Hannia Novell

Olga Sánchez Cordero dejó la Secretaría de Gobernación y retornó al Senado para operar personalmente las reformas que le interesan al gobierno de la Cuarta Transformación.

Mucho se ha hablado acerca del interés que existe en Palacio Nacional para llevar a buen puerto sus iniciativas en el Congreso, del papel protagónico que Sánchez Cordero desempeñará en la negociación con los legisladores opositores a Morena y de las maromas políticas que ha realizado Ricardo Monreal para mantener vivas sus aspiraciones presidenciales.

Hasta Adán Augusto López —en un tono provinciano, pero con torpeza política— reveló que él vino a la Ciudad de México a renovar su tarjeta de circulación y terminó como titular de la Segob.

Lo que ha escapado del análisis de los comentaristas y, aparentemente, quedó fuera del radar de la clase política, es la derrota de Alejandro Encinas Rodríguez, quien fue el gran perdedor del movimiento número 30 en el gabinete de López Obrador.

En Palacio Nacional quieren hacer funcionar un grupo compacto, cuyas afinidades con el primer mandatario son históricas y memorables. Y en ese círculo de confianza dejaron colgado de la brocha al subsecretario de Derechos Humanos, Población y Migración de la Secretaría de Gobernación.

En el 2000, Alejandro Encinas llegó de forma accidentada al gobierno de López Obrador en la Ciudad de México. Había perdido la elección donde compitió por la delegación Álvaro Obregón y terminó ocupando la Secretaría de Desarrollo Económico, para luego saltar a la Secretaría de Gobierno.

Años más tarde, cuando Vicente Fox se empeñó en el desafuero del entonces Jefe de Gobierno por el caso El Encino, Marcelo Ebrard, Martí Batres y el propio Encinas, fueron los principales operadores políticos de la izquierda contra la intentona de llevar tras las rejas a AMLO.

Una vez que el primer gobierno de Acción Nacional en la Presidencia dio marcha atrás a la persecución política, Andrés Manuel López Obrador dejó el Gobierno de la CDMX para iniciar una nueva campaña presidencial y el heredero de la silla principal del Antiguo Palacio del Ayuntamiento fue Alejandro Encinas.

A partir de ese momento, Encinas Rodríguez se colocó en el primer lugar de la línea de sucesión para competir en 2006 por la Jefatura del Gobierno de la Ciudad de México. Pero, en atención a la instrucción de su líder, Encinas permaneció como jefe del “gobierno de la resistencia”, por lo que dejó el paso libre a la candidatura de Marcelo Ebrard, quien contendió con las banderas del PRD, PT y Convergencia.

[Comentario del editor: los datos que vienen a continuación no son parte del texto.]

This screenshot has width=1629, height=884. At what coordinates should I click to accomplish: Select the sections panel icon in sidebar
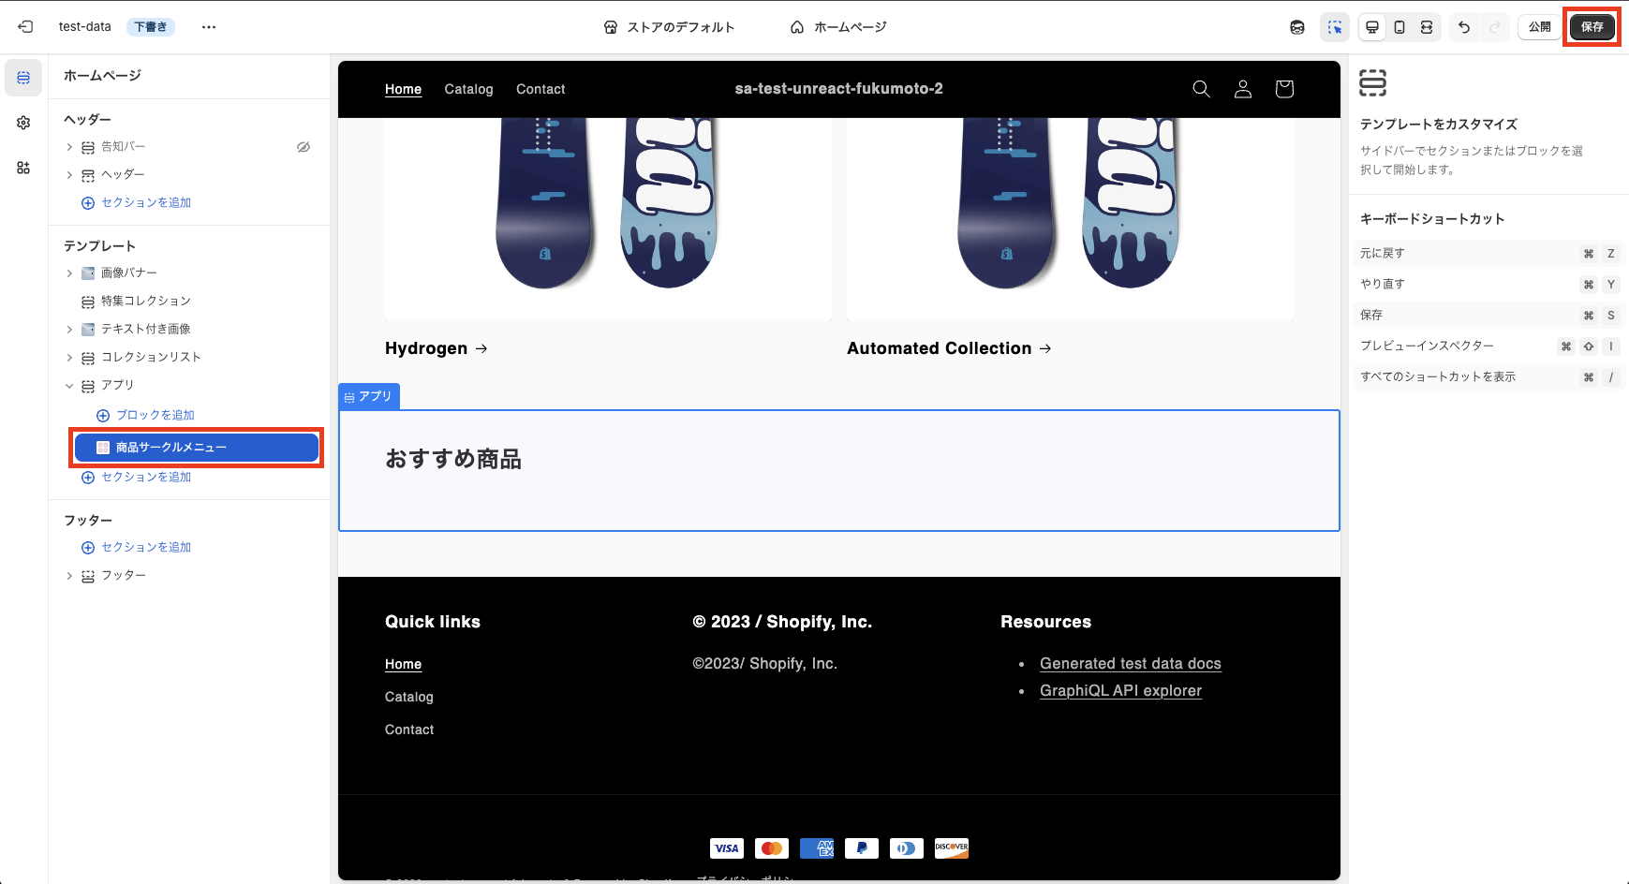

En 2018, la victoria de Morena fue abrumadora y Andrés Manuel López Obrador inició su mandato con Sánchez Cordero al frente de Gobernación. Si Alejandro Encinas soñó que podría ocupar la silla principal de Bucareli, para después buscar la Presidencia de la República, se quedó con las ganas.

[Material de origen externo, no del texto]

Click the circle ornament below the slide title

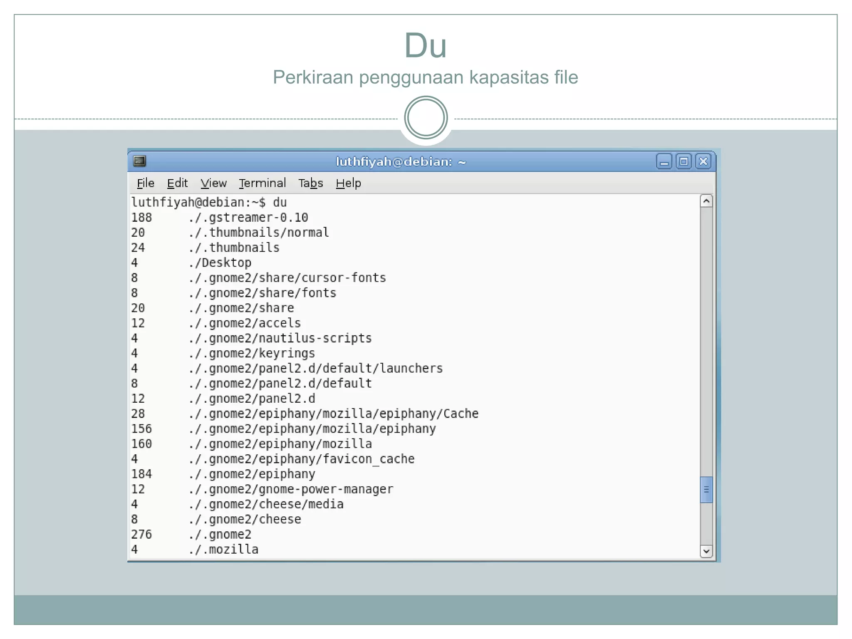click(x=426, y=118)
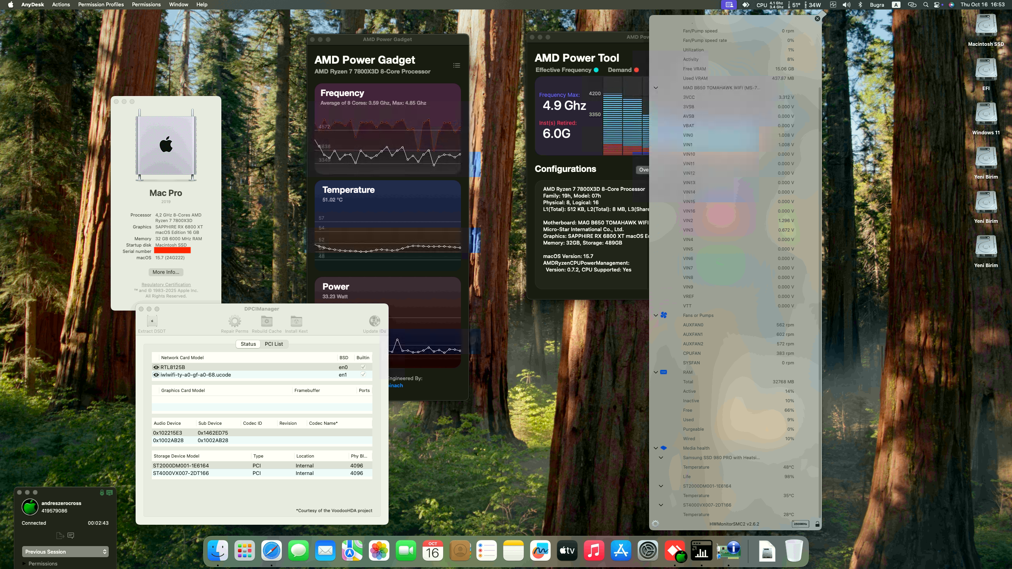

Durante tres años, Encinas dejó ver que tenía derecho de picaporte en el despacho presidencial. Nada pasaba en el viejo Palacio de Cobián sin que él lo reportara directamente al Presidente.

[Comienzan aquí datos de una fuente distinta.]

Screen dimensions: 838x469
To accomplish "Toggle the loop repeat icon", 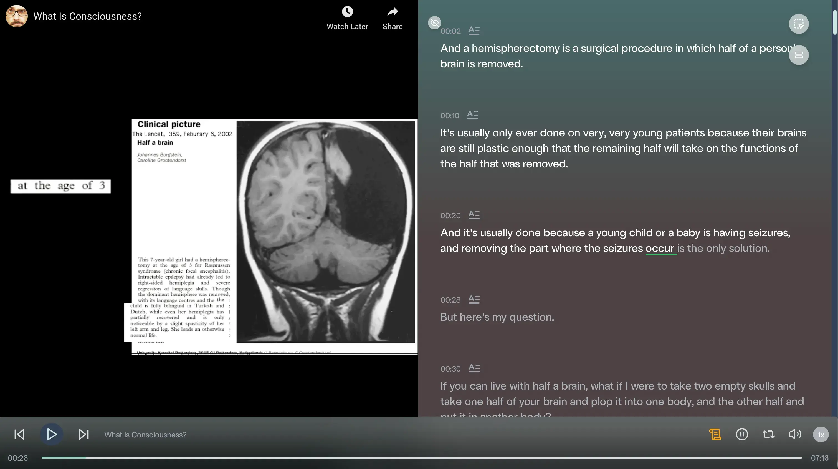I will pos(768,434).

Ahora, cuando López Obrador realizó nuevos ajustes a su gabinete para continuar la segunda parte de su mandato, prefirió que su amigo, el tabasqueño Adán Augusto López, ocupara el lugar que tuvo Olga Sánchez Cordero.

Por segunda ocasión, Alejandro Encinas se queda al filo del escalón. Ha estado tan cerca del sol, que su brillo ha quedado eclipsado. Un trato injusto e inmerecido, pero es así como paga las lealtades la 4T.